West Nile virus (WNV) is a small, enveloped, mosquitotransmitted, positive-stranded RNA virus of the Flaviviridae family. This virus is related to other arthropod-borne viruses that cause human disease globally, including dengue, yellow fever, and Japanese encephalitis viruses. WNV cycles in nature primarily between Culex mosquitoes and birds, but also infects human, horses, and other vertebrates. Over the latter half of the 20th century, outbreaks of WNV infection have been reported in Europe, Asia, and Australia. In 1999, WNV was introduced into the Western Hemisphere in New York City. Early during the WNV epidemic in the United States, it became apparent that certain species of birds, including crows, blue jays, and ravens, were vulnerable to lethal infection. This phenotype was not described in prior outbreaks in other parts of the world.
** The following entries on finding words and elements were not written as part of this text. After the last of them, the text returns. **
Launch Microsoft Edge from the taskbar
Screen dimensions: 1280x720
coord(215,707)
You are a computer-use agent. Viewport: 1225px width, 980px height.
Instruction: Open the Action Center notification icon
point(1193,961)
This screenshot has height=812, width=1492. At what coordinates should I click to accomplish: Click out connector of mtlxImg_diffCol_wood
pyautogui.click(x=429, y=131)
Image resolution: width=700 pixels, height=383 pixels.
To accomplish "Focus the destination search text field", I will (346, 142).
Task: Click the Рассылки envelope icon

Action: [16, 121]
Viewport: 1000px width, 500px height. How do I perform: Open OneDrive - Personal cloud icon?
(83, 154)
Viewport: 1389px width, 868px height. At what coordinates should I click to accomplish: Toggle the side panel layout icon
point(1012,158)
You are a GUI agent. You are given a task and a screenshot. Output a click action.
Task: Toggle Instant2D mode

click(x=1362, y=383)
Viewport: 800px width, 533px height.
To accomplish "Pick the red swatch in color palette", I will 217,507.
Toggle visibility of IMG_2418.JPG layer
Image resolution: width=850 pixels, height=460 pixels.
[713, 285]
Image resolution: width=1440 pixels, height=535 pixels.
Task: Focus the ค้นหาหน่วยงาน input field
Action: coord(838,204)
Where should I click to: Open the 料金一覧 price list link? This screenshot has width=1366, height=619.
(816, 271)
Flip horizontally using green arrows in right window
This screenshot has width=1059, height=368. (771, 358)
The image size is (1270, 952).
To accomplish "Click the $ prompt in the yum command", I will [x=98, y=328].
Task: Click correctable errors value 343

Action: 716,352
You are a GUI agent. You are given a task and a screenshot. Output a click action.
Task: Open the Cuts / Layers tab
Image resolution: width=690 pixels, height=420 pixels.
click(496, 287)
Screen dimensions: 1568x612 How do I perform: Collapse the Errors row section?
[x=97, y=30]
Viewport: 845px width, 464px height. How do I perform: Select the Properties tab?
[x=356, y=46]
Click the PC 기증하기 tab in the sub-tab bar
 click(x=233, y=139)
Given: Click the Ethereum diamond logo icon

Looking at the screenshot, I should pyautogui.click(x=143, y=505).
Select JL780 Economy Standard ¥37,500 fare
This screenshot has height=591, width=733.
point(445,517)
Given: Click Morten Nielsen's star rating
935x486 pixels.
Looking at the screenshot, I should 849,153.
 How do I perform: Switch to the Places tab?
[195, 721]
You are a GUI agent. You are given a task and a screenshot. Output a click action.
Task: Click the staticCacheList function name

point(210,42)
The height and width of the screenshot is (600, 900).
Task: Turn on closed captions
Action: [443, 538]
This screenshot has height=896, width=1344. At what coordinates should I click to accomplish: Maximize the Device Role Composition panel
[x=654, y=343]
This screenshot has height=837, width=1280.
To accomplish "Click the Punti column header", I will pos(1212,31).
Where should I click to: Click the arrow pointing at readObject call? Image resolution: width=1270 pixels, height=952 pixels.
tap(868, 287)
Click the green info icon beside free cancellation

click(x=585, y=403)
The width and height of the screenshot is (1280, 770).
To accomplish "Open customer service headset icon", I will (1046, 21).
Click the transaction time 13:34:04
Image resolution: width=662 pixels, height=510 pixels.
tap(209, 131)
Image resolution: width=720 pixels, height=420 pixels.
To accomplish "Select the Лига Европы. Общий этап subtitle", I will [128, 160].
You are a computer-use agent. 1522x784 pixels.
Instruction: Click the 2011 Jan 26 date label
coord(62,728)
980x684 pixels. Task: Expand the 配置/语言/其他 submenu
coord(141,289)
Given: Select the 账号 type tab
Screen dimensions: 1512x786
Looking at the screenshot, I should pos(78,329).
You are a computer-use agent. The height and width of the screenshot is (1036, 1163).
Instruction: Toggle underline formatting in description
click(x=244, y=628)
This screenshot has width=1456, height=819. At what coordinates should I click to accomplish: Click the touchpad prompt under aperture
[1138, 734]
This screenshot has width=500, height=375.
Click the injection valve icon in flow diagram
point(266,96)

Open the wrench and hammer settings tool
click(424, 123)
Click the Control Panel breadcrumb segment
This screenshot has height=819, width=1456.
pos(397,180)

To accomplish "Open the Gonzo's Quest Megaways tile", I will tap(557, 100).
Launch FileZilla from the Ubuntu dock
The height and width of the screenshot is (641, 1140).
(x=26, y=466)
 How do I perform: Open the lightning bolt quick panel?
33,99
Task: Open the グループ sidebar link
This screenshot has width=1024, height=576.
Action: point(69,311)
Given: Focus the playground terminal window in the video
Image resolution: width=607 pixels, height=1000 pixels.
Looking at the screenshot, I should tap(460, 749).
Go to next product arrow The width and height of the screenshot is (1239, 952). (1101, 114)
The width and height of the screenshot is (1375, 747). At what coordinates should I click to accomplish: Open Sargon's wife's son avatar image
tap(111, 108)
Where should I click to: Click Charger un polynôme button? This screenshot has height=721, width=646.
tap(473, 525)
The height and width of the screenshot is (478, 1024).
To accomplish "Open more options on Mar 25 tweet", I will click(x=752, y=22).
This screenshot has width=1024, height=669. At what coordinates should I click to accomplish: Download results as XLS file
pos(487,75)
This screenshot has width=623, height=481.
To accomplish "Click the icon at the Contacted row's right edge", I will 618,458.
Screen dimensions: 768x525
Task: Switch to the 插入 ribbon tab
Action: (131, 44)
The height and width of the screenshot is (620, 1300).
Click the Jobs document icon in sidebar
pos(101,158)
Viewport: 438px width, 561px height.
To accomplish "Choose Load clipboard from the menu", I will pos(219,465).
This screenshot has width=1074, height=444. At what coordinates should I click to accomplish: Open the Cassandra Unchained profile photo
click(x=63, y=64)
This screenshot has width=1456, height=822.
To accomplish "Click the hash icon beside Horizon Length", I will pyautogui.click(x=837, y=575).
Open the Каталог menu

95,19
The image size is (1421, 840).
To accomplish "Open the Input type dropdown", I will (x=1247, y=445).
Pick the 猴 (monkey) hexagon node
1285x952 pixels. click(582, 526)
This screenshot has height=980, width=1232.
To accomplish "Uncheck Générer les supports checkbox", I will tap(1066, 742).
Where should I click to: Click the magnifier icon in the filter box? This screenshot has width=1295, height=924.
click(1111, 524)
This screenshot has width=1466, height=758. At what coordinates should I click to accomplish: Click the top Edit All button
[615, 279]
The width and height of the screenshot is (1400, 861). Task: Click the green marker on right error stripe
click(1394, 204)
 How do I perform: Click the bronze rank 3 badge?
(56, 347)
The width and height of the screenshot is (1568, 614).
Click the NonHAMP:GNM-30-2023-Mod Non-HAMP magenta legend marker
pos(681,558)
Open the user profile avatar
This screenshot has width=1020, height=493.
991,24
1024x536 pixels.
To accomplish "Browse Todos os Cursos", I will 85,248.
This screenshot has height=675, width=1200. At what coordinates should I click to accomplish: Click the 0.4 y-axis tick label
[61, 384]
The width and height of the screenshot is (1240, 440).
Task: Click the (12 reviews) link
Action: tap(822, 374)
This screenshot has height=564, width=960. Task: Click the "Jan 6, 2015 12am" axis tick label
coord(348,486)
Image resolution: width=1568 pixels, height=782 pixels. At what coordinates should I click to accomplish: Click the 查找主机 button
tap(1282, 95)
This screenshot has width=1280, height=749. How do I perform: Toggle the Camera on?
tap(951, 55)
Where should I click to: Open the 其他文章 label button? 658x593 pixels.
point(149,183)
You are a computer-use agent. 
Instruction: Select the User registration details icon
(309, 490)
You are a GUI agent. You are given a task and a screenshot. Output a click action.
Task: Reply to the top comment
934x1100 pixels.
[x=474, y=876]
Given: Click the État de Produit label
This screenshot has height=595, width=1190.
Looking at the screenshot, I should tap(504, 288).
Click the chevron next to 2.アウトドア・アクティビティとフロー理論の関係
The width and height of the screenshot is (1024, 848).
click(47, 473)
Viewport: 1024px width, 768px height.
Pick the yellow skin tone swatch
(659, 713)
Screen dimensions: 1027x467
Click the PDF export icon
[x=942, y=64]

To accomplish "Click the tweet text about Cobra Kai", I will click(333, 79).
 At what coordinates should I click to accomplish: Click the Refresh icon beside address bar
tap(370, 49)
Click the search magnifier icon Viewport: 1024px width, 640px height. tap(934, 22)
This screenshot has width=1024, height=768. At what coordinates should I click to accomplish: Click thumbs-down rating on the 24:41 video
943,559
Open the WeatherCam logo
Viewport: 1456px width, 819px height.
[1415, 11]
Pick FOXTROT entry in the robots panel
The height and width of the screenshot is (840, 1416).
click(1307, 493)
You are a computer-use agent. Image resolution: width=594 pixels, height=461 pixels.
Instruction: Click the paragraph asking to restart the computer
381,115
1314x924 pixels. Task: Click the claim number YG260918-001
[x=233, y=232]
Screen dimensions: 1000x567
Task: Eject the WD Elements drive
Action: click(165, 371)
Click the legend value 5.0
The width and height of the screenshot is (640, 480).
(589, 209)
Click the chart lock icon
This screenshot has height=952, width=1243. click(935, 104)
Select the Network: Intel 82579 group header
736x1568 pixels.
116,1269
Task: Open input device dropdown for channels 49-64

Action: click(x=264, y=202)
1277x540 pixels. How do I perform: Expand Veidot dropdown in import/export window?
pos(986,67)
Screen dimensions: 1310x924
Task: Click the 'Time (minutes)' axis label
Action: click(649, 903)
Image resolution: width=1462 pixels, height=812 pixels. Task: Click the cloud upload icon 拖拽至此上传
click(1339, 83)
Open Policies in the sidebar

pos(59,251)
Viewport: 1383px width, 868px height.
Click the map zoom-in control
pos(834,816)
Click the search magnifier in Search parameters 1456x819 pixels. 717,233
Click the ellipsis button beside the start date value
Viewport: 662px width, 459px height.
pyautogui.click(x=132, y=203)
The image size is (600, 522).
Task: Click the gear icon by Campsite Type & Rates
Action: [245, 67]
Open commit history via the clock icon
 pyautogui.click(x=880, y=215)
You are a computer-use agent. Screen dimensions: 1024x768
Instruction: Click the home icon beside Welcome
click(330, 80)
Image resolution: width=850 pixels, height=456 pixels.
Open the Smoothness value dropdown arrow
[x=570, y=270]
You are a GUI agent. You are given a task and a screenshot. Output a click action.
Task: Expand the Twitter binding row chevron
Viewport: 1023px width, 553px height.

Genome sequencing combined with reverse genetic approaches has provided some insight as to why WNV became virulent for some avian species. Although the exact molecular mechanism remains uncertain, a single amino acid change in the NS3 helicase in North American WNV isolates gene associates with pathogenesis in crows [1]. After its entry into North America, there was an initial period of sequence conservation among strains. However, by 2002, two sequence subtypes were detected, one of which differed in the envelope (E) protein at amino acid 159 (WNV 2002). WNV 2002 has emerged as the dominant WNV genotype in North America. Experiments in mosquitoes have begun to explain why this strain displaced WNV 1999 and promoted the rapid spread across the continent. The change at residue 159 allows greater viral replication in the mosquito at higher temperatures, which translates into higher transmission of the virus to birds, the natural vertebrate host of WNV [2,3]. Thus, a single amino acid change in WNV has led to rapid geographic expansion and increased intensity of transmission.